EXERCISE PROMPT:
Give back exactly the line containing "Nouvelle équipe de" and all that follow it in the data below, with the pictures left out.

= Beginning of Section =

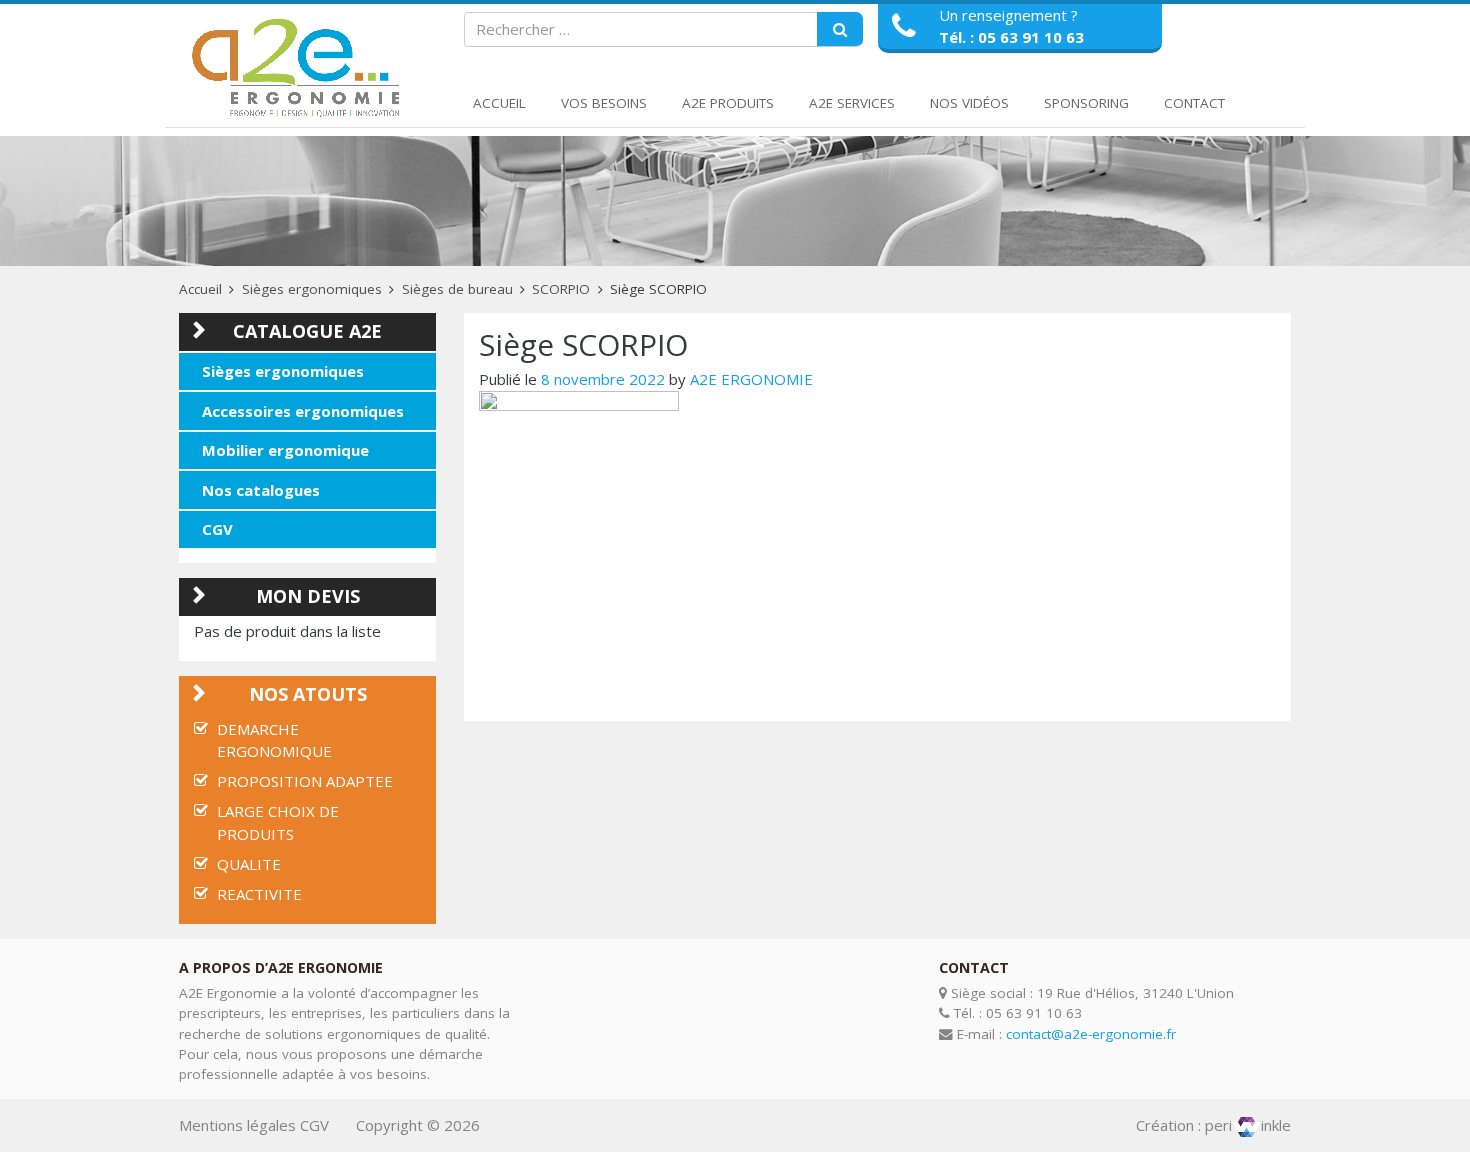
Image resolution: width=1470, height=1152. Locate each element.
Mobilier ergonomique (285, 450)
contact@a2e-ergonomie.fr (1091, 1034)
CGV (217, 529)
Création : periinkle (1213, 1125)
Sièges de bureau (457, 289)
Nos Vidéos (969, 103)
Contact (1194, 103)
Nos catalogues (261, 490)
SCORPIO (561, 289)
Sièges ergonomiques (312, 289)
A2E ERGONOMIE (751, 379)
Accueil (499, 103)
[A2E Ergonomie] (300, 68)
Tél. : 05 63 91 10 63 (1011, 37)
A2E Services (852, 103)
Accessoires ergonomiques (303, 411)
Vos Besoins (604, 103)
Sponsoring (1086, 103)
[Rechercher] (840, 30)
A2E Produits (728, 103)
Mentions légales (237, 1125)
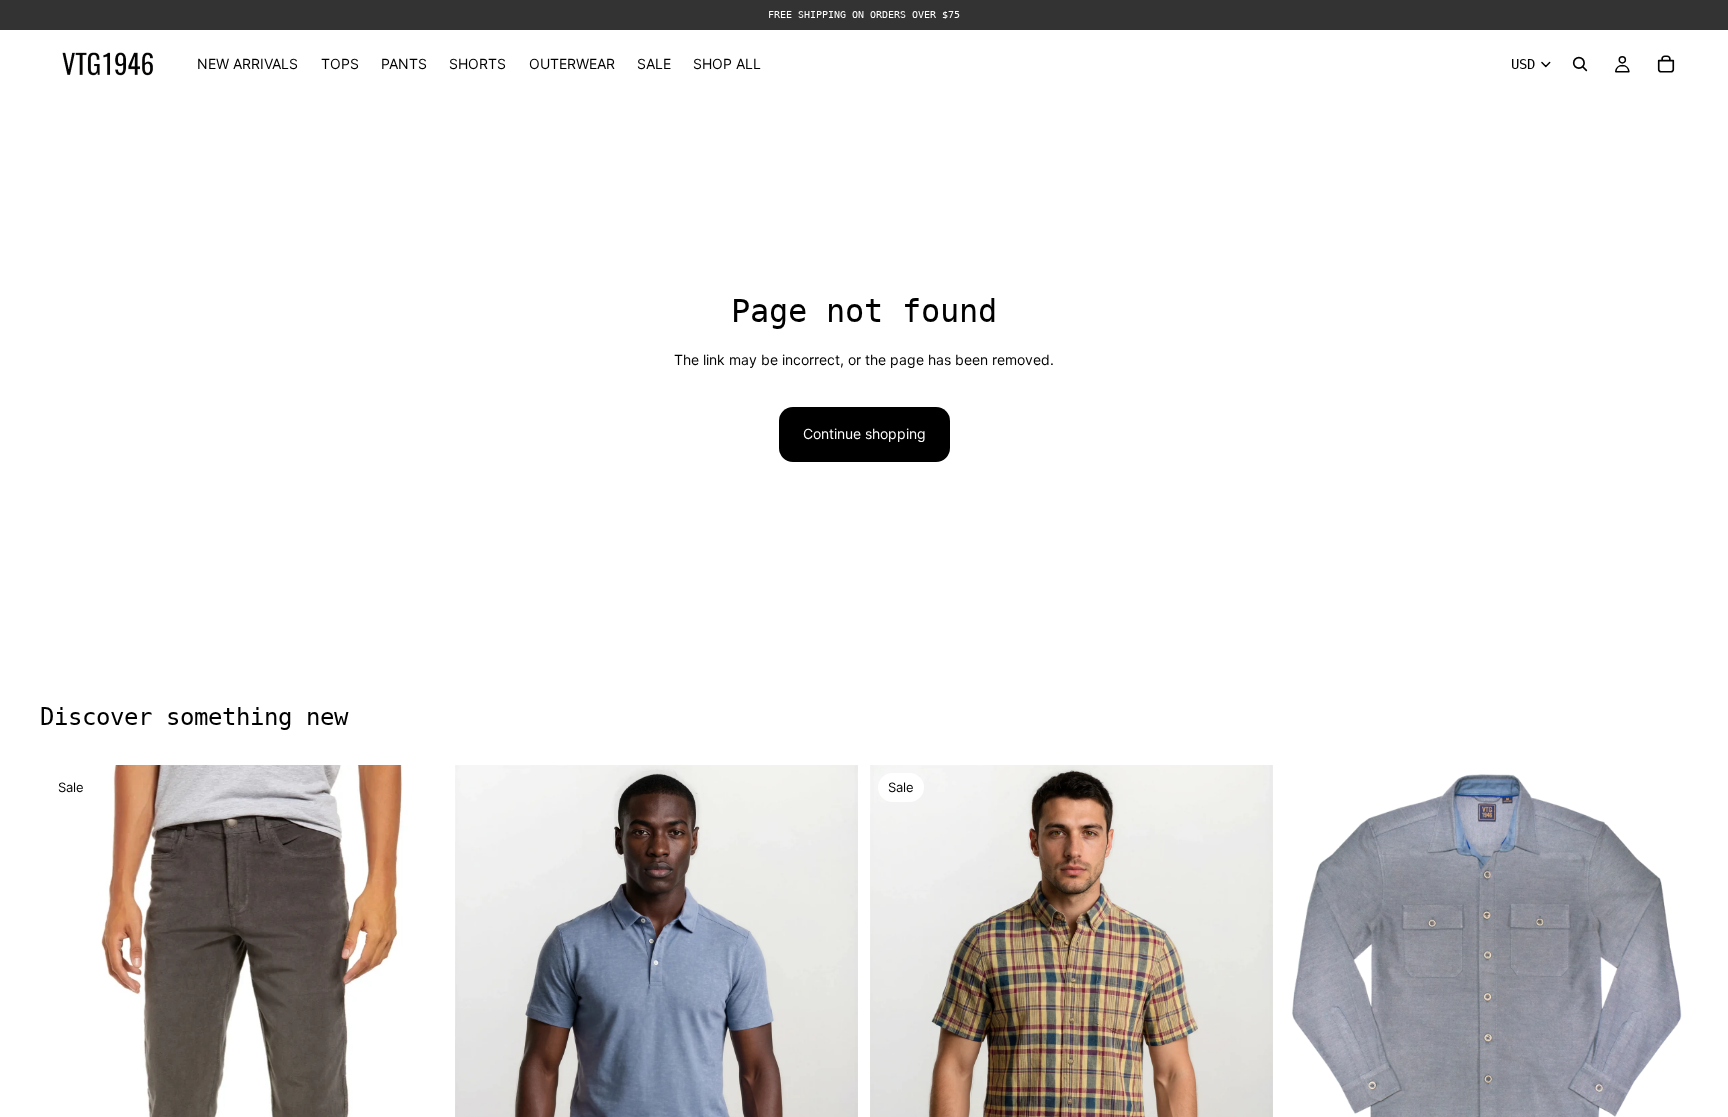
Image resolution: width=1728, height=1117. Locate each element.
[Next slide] (828, 1024)
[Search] (1580, 64)
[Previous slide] (485, 1024)
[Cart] (1666, 64)
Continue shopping (864, 433)
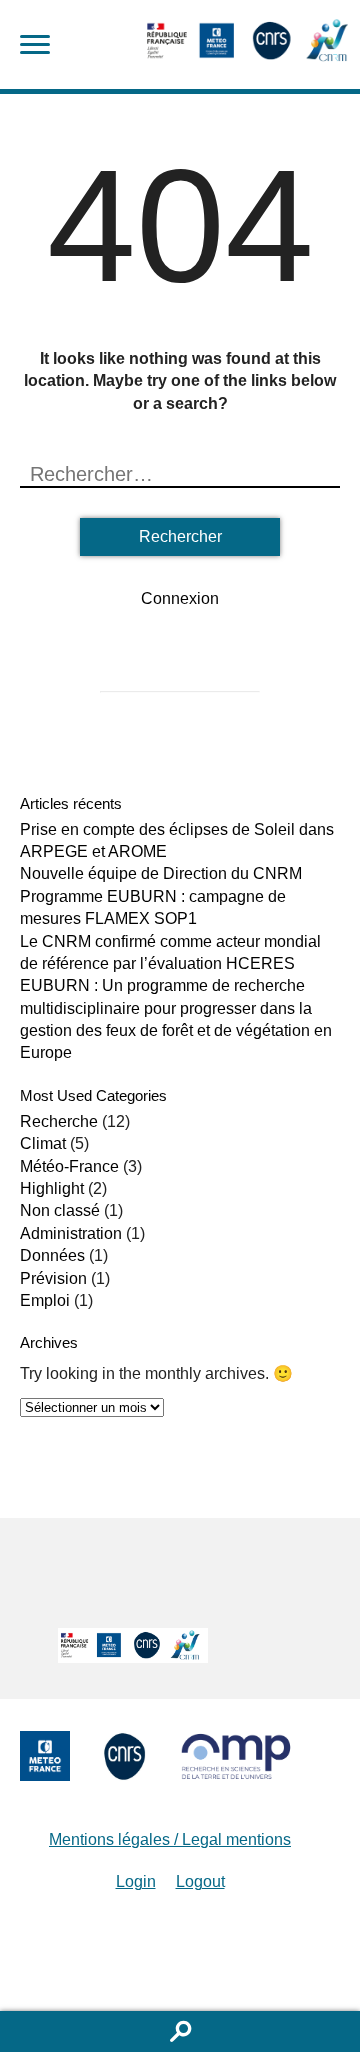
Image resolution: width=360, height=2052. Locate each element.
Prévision (53, 1278)
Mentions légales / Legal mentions (170, 1839)
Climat (43, 1143)
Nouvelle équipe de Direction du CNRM (161, 873)
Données (52, 1255)
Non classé (60, 1210)
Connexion (180, 598)
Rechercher (180, 2031)
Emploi (45, 1300)
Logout (200, 1881)
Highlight (52, 1188)
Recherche (59, 1121)
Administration (71, 1233)
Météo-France (69, 1166)
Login (136, 1881)
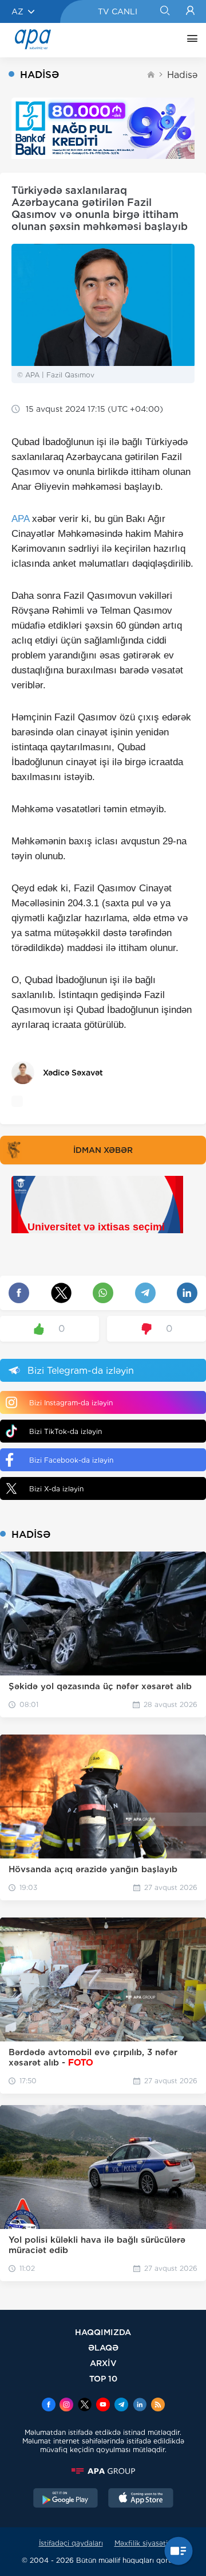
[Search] (164, 11)
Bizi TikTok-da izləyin (65, 1431)
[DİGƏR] (189, 40)
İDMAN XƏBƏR (103, 1150)
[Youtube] (103, 2406)
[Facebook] (49, 2406)
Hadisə (182, 74)
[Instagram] (66, 2406)
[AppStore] (140, 2499)
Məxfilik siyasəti (141, 2543)
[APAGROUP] (103, 2471)
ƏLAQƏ (103, 2347)
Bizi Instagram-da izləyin (71, 1402)
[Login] (190, 11)
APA (20, 518)
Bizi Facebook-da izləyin (71, 1460)
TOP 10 (103, 2378)
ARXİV (103, 2363)
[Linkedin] (139, 2406)
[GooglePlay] (65, 2499)
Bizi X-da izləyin (56, 1488)
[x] (85, 2406)
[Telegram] (121, 2406)
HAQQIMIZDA (103, 2332)
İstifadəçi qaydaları (71, 2543)
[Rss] (158, 2406)
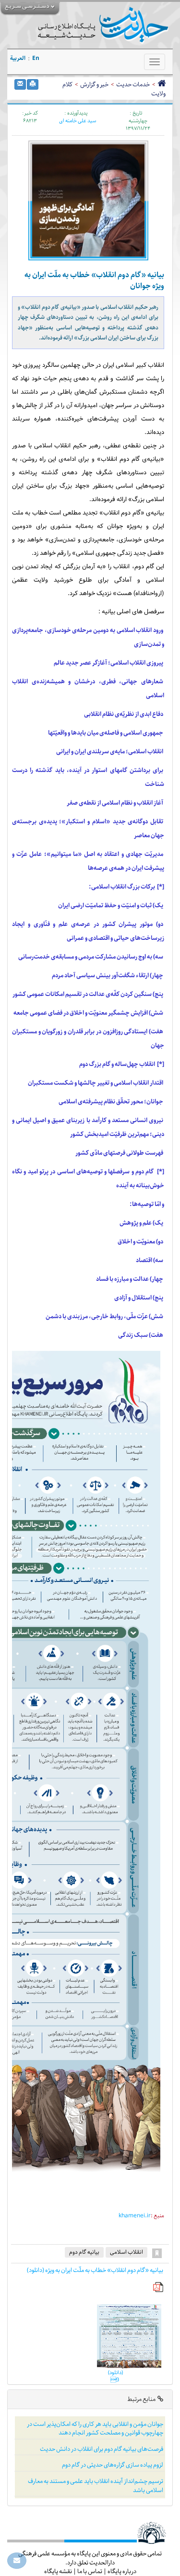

= End of Section =

FINISHED TASK:
Nouvelle équipe de Direction du CNRM (161, 873)
Données (52, 1255)
Non classé (60, 1210)
Connexion (180, 598)
Rechercher (180, 2031)
Emploi (45, 1300)
Logout (200, 1881)
Highlight (52, 1188)
Recherche (59, 1121)
Administration (71, 1233)
Météo-France (69, 1166)
Login (136, 1881)
[Search] (164, 11)
Bizi TikTok-da izləyin (65, 1431)
[DİGƏR] (189, 40)
İDMAN XƏBƏR (103, 1150)
[Youtube] (103, 2406)
[Facebook] (49, 2406)
Hadisə (182, 74)
[Instagram] (66, 2406)
[AppStore] (140, 2499)
Məxfilik siyasəti (141, 2543)
[APAGROUP] (103, 2471)
ƏLAQƏ (103, 2347)
Bizi Instagram-da izləyin (71, 1402)
[Login] (190, 11)
APA (20, 518)
Bizi Facebook-da izləyin (71, 1460)
TOP 10 (103, 2378)
ARXİV (103, 2363)
[Linkedin] (139, 2406)
[GooglePlay] (65, 2499)
Bizi X-da izləyin (56, 1488)
[x] (85, 2406)
[Telegram] (121, 2406)
HAQQIMIZDA (103, 2332)
İstifadəçi qaydaları (71, 2543)
[Rss] (158, 2406)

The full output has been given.